Un altro spettacolo è stato, poi, portato in scena nel 2019: All Kinds of Limbo di Raffy Bushman e Nubiya Brandon, ovvero una performance immersiva prodotta grazie alle tecnologie di VR e ad ologrammi.

Un’esperienza simile, ma maggiormente connessa al mondo del gaming, è quella di “The Under Present”, il videogioco, rilasciato nel 2019, che consentiva di assistere a una performance dal vivo da parte di alcuni attori.

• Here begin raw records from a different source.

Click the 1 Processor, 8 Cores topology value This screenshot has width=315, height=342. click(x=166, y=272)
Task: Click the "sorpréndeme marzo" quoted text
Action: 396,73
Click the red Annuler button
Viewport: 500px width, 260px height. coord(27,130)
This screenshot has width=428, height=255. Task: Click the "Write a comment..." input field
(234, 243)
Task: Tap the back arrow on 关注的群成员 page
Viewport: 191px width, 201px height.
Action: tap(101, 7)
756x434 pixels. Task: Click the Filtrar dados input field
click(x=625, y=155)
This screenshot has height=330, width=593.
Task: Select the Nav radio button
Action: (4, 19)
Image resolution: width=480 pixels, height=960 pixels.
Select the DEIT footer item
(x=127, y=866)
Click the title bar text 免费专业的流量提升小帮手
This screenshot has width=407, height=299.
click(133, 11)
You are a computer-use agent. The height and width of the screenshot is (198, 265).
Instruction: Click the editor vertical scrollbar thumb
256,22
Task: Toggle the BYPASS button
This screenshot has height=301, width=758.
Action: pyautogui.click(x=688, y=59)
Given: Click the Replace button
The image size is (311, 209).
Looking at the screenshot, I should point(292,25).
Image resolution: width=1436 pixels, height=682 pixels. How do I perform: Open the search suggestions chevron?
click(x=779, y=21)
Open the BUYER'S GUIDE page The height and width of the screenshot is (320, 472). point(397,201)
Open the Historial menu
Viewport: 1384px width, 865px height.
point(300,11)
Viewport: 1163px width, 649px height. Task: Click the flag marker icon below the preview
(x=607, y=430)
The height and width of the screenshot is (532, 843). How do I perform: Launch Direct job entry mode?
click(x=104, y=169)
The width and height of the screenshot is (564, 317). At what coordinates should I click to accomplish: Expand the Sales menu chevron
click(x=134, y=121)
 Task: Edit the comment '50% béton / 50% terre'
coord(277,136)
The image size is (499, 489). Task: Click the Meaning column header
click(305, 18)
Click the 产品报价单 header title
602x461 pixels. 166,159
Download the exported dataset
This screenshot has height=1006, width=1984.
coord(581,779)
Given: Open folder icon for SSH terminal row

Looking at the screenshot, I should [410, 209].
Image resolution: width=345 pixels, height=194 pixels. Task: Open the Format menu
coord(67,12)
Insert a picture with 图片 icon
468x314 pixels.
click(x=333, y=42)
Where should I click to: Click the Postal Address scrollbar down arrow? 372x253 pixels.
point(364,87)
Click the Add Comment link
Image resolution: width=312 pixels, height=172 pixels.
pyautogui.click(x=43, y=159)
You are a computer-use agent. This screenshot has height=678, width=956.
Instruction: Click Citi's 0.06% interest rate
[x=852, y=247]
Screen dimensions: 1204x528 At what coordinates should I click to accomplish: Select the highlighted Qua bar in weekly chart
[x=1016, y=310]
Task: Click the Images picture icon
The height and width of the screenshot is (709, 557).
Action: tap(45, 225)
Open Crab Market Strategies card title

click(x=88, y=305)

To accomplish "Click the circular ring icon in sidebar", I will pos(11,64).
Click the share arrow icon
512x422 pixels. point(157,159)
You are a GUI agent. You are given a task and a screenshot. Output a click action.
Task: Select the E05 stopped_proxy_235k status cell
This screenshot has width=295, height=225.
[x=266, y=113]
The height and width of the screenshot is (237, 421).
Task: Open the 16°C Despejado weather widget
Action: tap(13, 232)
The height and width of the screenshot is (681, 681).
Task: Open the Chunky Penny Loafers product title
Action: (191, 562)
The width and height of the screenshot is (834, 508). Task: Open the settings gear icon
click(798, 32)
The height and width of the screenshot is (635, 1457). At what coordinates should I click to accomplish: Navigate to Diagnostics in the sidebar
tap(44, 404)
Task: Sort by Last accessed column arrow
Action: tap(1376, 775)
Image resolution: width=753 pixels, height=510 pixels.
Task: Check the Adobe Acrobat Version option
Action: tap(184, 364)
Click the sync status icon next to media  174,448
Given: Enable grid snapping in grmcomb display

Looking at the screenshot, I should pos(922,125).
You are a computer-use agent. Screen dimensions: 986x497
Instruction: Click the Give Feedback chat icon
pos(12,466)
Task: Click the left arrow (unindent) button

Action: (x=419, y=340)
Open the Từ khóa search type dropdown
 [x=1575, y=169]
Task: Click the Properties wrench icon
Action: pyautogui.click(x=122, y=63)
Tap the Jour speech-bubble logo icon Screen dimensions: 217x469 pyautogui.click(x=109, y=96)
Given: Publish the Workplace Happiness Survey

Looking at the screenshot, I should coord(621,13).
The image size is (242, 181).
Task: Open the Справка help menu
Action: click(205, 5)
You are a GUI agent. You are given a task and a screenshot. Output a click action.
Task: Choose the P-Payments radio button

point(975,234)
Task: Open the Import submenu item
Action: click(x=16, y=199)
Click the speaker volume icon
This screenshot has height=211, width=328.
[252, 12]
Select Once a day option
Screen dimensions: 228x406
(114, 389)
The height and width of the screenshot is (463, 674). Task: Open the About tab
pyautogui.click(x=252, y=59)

Questo era strutturato in più parti, una delle quali appunto utilizzava la realtà virtuale per dare vita a delle esibizioni della durata di circa quaranta minuti: i giocatori collegati in rete (per un massimo di otto per ogni attore) potevano assistere a uno spettacolo dal vivo che ripercorreva le scene dell’opera di Shakespeare, da cui questa parte del videogioco prendeva il nome, The Tempest.

Insomma il teatro immersivo ha compiuto un ulteriore passo grazie al digitale, permettendo di annullare non solo la quarta parete, di cui si è parlato in precedenza, ma anche di svincolarsi da uno spazio fisico e proiettarsi direttamente nel digitale.

Ciò inevitabilmente, però, spingerà gli attori a reinventarsi e a migliorare sempre più le proprie performance, dal momento che si troveranno di volta in volta ad affrontare qualsiasi tipo di pubblico e, dunque, a dover far eccellere la propria abilità di improvvisazione.

In conclusione il successo di queste nuove forme teatrali è stato di certo dovuto, o almeno in gran parte, alle chiusure che hanno costretto tante persone a ricercare nuove modalità di intrattenimento da sperimentare direttamente a casa propria.

Il teatro immersivo, così, insieme a diverse altre esperienze digitali del mondo culturale, ha raggiunto un pubblico probabilmente più vasto di quello che abitualmente sedeva di fronte ad un palcoscenico. A nostro modo di vedere, si può considerare un esperimento innovativo ed interessante che potrebbe portare in futuro ad un arricchimento, non certo ad una sostituzione, rispetto alla magia che solo il teatro “tradizionale” sa regalare.